[Opening THE INPUT section]

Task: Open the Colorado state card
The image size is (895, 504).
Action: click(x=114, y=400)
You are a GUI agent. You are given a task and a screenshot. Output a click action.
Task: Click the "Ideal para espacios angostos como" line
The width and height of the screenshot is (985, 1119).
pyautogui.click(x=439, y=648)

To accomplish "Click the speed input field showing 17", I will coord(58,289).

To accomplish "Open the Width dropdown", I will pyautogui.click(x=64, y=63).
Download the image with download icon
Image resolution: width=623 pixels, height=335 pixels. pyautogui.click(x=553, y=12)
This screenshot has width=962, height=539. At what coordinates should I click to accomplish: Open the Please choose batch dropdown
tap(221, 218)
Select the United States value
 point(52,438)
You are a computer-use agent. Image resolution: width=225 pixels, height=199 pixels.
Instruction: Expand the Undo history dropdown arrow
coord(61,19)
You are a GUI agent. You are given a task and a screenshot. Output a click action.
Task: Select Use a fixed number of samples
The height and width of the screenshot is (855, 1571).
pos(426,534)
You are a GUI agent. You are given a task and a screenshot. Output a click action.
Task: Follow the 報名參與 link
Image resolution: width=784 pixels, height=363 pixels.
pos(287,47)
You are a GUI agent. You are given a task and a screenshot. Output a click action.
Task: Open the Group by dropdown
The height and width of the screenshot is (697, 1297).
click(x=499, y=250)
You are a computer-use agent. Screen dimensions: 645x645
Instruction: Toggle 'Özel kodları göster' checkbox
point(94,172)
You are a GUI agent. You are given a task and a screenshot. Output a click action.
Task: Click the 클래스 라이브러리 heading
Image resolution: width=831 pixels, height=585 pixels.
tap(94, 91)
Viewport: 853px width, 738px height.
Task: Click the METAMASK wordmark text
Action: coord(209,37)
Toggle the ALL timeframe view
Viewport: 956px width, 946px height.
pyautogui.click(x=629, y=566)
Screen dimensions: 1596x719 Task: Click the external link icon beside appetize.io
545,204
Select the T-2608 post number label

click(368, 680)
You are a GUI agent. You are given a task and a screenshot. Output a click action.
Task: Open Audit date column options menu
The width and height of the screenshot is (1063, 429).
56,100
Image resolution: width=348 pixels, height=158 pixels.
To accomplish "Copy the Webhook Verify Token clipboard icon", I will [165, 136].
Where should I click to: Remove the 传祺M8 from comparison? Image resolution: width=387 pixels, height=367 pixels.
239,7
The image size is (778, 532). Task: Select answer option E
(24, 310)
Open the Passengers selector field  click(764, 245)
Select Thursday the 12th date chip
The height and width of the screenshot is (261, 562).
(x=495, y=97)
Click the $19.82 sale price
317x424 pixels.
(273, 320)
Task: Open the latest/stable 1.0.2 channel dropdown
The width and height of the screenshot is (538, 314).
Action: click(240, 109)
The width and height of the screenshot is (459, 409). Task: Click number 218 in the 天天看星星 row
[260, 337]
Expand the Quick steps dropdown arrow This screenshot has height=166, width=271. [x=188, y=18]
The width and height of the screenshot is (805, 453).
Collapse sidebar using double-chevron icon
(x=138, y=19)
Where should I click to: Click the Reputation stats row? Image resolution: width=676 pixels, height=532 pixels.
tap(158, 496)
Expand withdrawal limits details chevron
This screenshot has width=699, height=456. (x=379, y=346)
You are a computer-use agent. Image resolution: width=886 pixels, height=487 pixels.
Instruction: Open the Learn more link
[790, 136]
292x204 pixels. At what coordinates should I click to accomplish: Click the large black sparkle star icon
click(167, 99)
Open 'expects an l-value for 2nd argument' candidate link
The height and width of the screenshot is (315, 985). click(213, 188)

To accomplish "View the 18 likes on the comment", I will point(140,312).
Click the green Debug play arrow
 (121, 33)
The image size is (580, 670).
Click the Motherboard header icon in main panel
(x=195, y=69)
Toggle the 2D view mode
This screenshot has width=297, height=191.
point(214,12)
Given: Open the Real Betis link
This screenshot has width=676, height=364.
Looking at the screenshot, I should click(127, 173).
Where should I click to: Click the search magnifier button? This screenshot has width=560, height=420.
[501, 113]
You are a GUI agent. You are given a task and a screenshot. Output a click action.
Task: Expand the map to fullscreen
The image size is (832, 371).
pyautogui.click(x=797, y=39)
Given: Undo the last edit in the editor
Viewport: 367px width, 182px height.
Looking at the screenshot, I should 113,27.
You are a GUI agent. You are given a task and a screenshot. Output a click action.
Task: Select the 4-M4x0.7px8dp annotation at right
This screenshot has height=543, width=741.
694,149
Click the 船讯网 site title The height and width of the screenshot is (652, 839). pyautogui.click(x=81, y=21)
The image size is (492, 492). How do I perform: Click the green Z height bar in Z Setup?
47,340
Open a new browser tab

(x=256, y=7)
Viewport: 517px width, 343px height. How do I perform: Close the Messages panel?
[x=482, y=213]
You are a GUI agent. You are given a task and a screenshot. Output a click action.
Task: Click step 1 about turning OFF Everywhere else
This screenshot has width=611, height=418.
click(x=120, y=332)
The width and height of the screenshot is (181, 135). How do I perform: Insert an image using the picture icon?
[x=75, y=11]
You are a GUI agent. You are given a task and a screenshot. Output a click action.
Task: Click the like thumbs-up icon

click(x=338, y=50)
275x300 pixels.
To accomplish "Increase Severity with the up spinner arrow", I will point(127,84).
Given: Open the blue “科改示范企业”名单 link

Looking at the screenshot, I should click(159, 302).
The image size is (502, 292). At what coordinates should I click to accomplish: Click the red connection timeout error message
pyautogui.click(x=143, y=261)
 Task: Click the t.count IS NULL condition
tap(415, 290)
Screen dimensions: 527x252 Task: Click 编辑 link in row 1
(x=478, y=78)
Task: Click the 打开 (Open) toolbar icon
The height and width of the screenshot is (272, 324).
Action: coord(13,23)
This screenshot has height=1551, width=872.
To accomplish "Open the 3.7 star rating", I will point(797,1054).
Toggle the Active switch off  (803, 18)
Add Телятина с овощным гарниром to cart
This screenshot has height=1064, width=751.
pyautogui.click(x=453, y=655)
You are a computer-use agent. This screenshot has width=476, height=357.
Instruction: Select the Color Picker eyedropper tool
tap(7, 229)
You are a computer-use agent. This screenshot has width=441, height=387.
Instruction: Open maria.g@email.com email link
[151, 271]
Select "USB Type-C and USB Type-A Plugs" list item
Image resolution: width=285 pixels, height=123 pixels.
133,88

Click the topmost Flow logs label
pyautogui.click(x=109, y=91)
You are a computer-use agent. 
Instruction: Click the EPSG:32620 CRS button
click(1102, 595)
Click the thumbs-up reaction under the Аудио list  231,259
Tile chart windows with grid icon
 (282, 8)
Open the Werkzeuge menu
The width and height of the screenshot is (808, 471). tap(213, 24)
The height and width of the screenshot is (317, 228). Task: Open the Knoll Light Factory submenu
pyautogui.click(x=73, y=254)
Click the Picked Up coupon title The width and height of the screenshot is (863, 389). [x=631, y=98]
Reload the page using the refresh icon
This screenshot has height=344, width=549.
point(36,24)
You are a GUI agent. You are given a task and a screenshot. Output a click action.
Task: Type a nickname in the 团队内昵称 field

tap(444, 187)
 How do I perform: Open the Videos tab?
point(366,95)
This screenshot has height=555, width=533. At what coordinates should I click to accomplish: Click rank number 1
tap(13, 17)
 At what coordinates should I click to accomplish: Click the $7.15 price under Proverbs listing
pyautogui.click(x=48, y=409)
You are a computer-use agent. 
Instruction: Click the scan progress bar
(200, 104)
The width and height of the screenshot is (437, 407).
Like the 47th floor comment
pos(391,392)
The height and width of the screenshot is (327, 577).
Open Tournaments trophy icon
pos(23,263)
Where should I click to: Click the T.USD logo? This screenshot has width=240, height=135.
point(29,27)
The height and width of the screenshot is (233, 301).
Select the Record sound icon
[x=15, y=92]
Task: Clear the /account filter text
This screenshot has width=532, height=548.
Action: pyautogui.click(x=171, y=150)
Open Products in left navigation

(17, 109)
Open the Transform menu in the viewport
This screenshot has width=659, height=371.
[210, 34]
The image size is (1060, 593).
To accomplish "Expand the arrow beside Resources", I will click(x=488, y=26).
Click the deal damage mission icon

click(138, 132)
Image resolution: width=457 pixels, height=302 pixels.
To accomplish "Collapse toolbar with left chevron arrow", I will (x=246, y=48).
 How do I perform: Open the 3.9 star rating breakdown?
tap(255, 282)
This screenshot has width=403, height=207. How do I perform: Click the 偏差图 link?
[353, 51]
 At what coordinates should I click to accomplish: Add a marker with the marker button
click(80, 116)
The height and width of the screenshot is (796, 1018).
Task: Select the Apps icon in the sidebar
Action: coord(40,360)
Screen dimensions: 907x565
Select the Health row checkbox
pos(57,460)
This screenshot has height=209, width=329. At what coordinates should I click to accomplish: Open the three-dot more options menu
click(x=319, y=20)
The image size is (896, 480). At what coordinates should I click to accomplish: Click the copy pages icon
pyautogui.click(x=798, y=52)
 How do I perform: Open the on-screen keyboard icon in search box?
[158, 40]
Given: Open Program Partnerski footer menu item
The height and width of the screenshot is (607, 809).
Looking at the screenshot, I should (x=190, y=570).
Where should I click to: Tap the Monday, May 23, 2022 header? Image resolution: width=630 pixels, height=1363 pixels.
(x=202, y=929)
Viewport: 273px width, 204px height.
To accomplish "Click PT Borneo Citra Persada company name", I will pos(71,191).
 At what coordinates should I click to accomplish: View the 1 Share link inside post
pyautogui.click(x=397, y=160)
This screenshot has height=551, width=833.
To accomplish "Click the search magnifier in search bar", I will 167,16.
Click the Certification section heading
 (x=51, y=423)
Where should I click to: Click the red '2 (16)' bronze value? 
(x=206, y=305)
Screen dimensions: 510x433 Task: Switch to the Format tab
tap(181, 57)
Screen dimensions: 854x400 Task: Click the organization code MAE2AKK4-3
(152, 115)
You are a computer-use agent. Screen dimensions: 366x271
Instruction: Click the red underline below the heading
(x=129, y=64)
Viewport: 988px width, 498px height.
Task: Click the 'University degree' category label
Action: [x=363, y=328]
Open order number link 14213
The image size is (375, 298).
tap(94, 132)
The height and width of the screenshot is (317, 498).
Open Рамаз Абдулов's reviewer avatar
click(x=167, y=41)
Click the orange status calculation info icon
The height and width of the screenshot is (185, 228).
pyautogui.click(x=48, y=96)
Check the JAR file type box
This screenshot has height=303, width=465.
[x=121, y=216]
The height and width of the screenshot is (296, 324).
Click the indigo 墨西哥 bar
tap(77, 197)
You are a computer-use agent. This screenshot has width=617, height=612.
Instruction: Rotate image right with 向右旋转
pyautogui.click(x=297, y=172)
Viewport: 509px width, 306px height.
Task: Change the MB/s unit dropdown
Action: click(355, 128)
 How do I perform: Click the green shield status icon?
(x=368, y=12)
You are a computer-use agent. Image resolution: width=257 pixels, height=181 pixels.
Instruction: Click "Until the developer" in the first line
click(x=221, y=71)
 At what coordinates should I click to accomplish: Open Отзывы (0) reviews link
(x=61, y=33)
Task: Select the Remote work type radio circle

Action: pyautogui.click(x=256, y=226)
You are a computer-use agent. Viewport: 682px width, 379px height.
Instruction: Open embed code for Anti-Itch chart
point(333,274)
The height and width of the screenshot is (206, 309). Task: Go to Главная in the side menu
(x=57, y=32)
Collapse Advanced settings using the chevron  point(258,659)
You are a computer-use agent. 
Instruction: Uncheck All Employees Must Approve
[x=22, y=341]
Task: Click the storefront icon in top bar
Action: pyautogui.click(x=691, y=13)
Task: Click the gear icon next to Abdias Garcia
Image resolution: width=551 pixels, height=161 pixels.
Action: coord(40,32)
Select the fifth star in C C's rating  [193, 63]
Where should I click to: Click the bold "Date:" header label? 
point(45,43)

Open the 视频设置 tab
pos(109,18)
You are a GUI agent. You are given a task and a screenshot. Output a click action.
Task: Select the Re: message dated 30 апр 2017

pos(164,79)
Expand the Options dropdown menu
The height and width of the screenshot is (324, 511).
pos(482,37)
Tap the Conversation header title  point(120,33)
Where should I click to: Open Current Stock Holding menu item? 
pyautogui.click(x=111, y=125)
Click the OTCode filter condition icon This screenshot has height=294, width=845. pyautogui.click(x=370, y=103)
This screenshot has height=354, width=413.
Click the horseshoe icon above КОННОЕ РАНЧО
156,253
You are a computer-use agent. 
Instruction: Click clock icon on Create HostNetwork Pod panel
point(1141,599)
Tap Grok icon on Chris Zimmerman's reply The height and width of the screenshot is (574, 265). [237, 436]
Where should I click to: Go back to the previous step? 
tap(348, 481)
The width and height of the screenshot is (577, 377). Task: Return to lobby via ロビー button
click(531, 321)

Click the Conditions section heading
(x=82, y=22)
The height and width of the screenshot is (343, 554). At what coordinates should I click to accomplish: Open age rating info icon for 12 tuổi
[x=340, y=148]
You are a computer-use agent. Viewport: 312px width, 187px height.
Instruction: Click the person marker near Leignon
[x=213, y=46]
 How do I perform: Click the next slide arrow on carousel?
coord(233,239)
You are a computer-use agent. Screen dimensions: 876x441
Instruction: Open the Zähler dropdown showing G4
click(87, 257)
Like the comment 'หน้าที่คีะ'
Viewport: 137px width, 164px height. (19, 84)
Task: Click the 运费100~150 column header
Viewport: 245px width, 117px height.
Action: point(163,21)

[Closing THE INPUT section]

--- EXERCISE BRIEF ---
Repeat the records above line by line, from the first line through the line that contains "para espacios angostos".

--- WRITTEN SOLUTION ---
Task: Open the Colorado state card
The image size is (895, 504).
Action: click(x=114, y=400)
You are a GUI agent. You are given a task and a screenshot. Output a click action.
Task: Click the "Ideal para espacios angostos como" line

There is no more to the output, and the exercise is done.